Using the $5 threshold as a guide, you may have considered exiting MF Global in September. If you were using the comparison to XLF, you had nearly a three-week alert of the upcoming issues with the company.

Any doubts about the $5 threshold? Take a look at a Citigroup (C) chart. The company did a reverse split in May 2011 to get their stock price above $5. It was trading around $4.50 and did a ten-for-one reverse. This means that if you had 1,000 shares priced at $4.50, you now have 100 shares priced at $45. The dollar value of your investment remained the same.

The company was hoping institutional money would come in and buy the stock now that it is priced over $5. How is that working for them? All they did was give short sellers a better price to hammer the stock lower. At the time of this writing, the stock is trading below $25 on a split-adjusted basis, or below $2.50 on a pre-split basis!

So, what do you do if your forex brokerage firm isn’t publicly traded? Well, you could use your Master’s in Accounting degree and dig through the company’s financial statements to discover any weaknesses. But if you neglected to get that degree (like me), you could take a look at their information on the CFTC Web site. Here is the direct link.
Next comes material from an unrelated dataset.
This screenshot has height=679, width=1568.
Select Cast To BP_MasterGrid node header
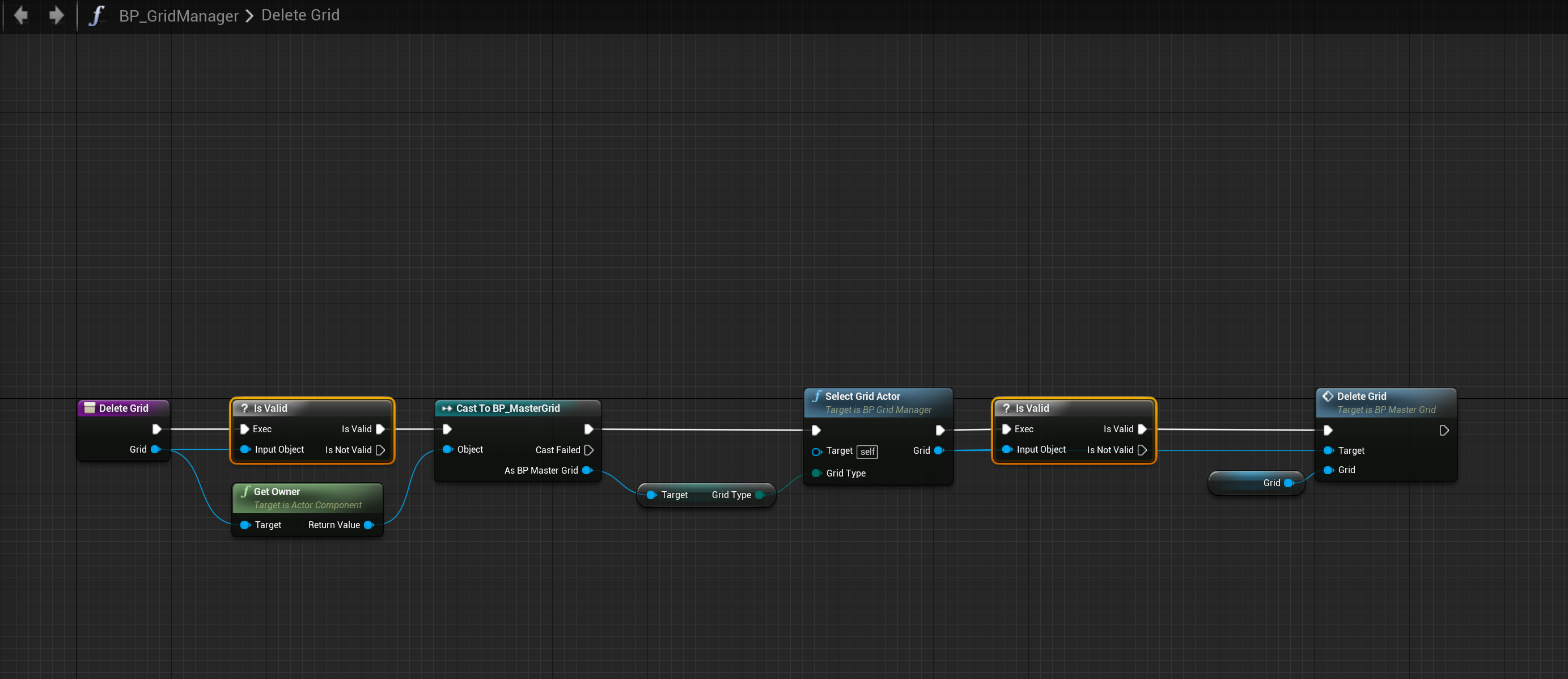508,408
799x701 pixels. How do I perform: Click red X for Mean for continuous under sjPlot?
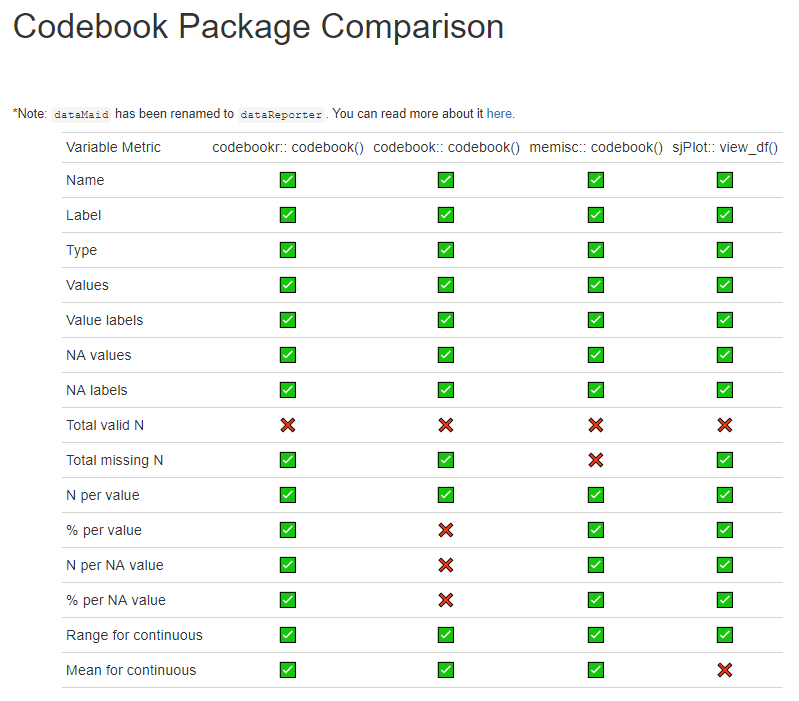pyautogui.click(x=725, y=670)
Please concentrate on the three columns F, G, and H. These are the adjusted net capital, net capital requirement, and excess net capital. The way I look at it is that each company has a required amount of net capital. Depending on what they do for a living, the amount of customers, etc., these things will determine this figure.

What I am focusing on is the trend of the firm’s excess net capital. Excess net capital is the amount over and above what they are required to have. If your brokerage firm’s trend is down, be careful, because it can mean they are getting financially weaker.

Looking at ABN Amro, the first company on the list, you will see that their net capital excess for the months May through October fluctuated, but trended somewhat higher (89mm, 108mm, 131mm, 98mm, 111mm, and 119mm).

If your brokerage firm was trending like, for example, 47mm, 40mm, 33mm, 20mm, 16mm, and 6mm, you would be led to believe that their financials may be deteriorating. Because I am hyper-sensitive to having my brokerage account being stolen from me because of my REFCO FX experience, I would move my account.

My main recommendation is to be diversified in not only your investments, but also your brokerage firms. It wouldn’t be a bad idea to have several bank accounts at different national banks/credit unions as well. Always better to be safe than sorry!